And so the central bank made its first rate cut of 2024 on Sept. 18, lowering its benchmark interest rate by half a percentage point. In light of that, consumers are likely to enjoy lower interest rates on products like credit cards and auto loans in the coming weeks. They’re also likely to see their savings account APYs decrease.

The Fed’s rate cut decisions also have the potential to impact the housing market in a number of ways. Here are some big changes to gear up for in the coming months.

1. Lower mortgage rates

When the Fed lowers its benchmark interest rate, borrowing rates tend to decline across the board. That extends to mortgage rates.

In fact, the very next day following the Fed’s first rate cut, the average 30-year mortgage rate fell to 6.09%. And that average rate is likely to keep dropping slowly, to the point where there may be some serious relief in sight for buyers in 2025.

2. More inventory

A big reason 2024 has been a tough year for home buyers is that real estate inventory has been sorely lacking. But now that mortgage rates are starting to drop, housing inventory is likely to increase.

Many homeowners didn’t want to list their properties for sale this year because doing so would’ve meant giving up competitive mortgage rates and swapping them for more expensive loans. Now that it’s getting cheaper to sign a mortgage, homeowners may be more willing to part with their current loans and move.

3. A return to bidding wars

Bidding wars were rampant in 2021 as home buyers tried to capitalize on the record-low mortgage rates that were available that year. Today, we’re nowhere close to the sub-3% mortgage rates borrowers enjoyed back then.

But if rates continue to fall, it could put more people in a position to buy a home. That has the potential to lead to more competition and a return to bidding wars.

From a seller’s perspective, bidding wars are good since they tend to drive home prices up. But from a buyer’s perspective, they can spell the difference between being able to afford a home or having to sit out the market and wait.

Gear up for big changes

There’s a good chance we’ll see a meaningful shift in the housing market in the coming months. If you’ve been waiting on the sidelines to buy, now’s the time to gear up to make a move.

You may want to bank some extra cash to boost your down payment funds. Building up extra savings to cover moving expenses is a good idea as well.

It’s also important to check your credit report and make sure it doesn’t contain errors. While you’re at it, check your actual credit score. If you’re not happy with that number, you have an opportunity to take steps to boost it, whether by paying bills on time in the coming months or reducing the balances you’re carrying on your credit cards.

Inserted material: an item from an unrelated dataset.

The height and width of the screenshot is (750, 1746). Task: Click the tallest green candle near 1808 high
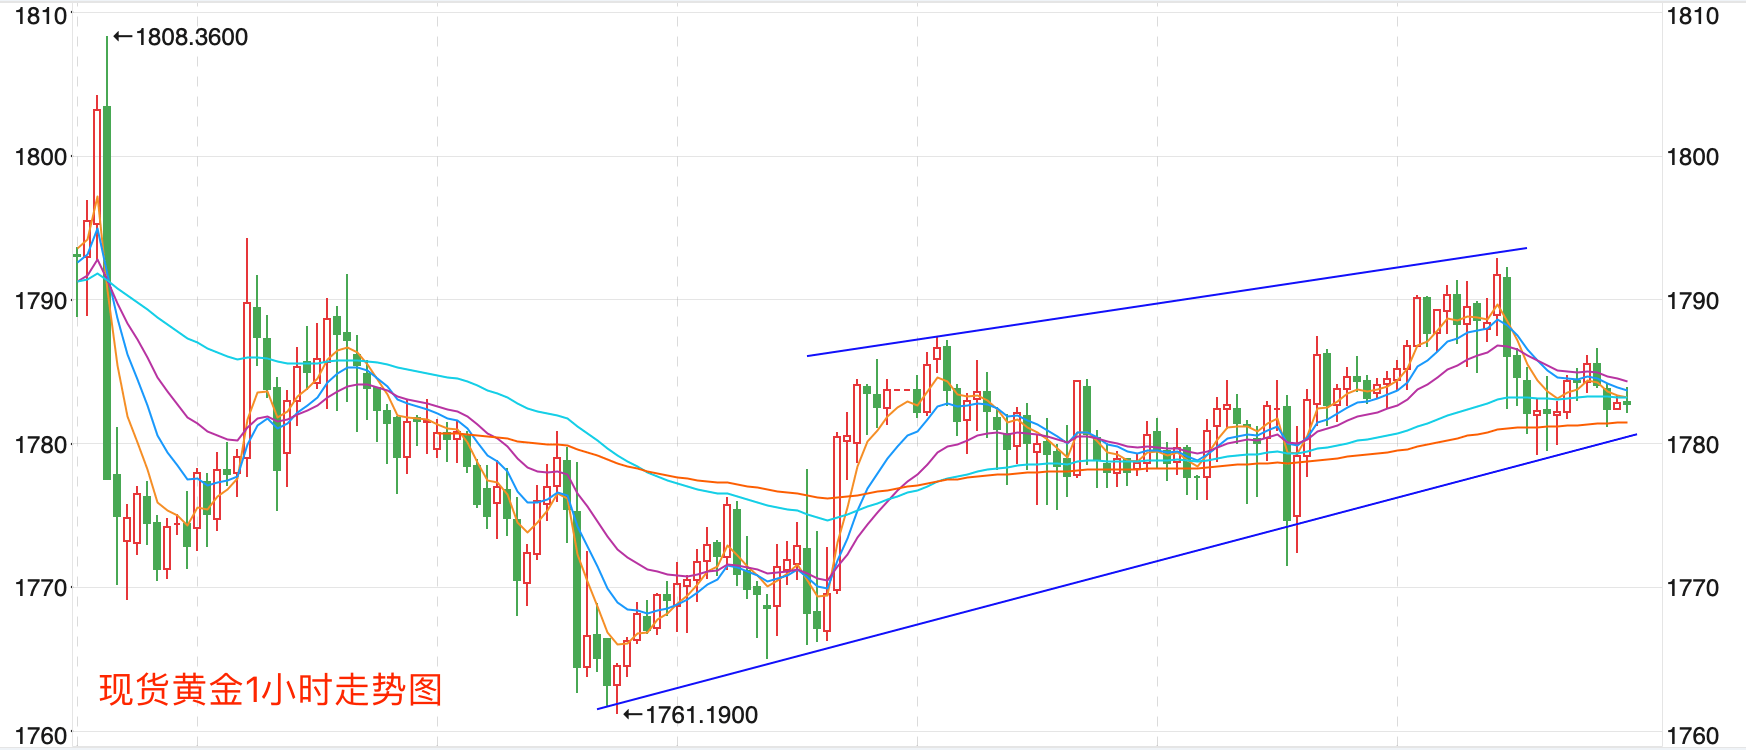coord(107,292)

In fact, the less debt you have overall, the easier it might be to qualify for a mortgage. And the lower your credit score, the more competitive a mortgage rate you’re likely to get.

Finally, start researching home prices in your area to see what’s out there. Then, line up a real estate agent if you’re serious about buying a home in the near term. Once the above changes take place, seasoned real estate agents might get busy. So now’s a good time to sign up to work with one before the top agents in your area get overloaded with clients.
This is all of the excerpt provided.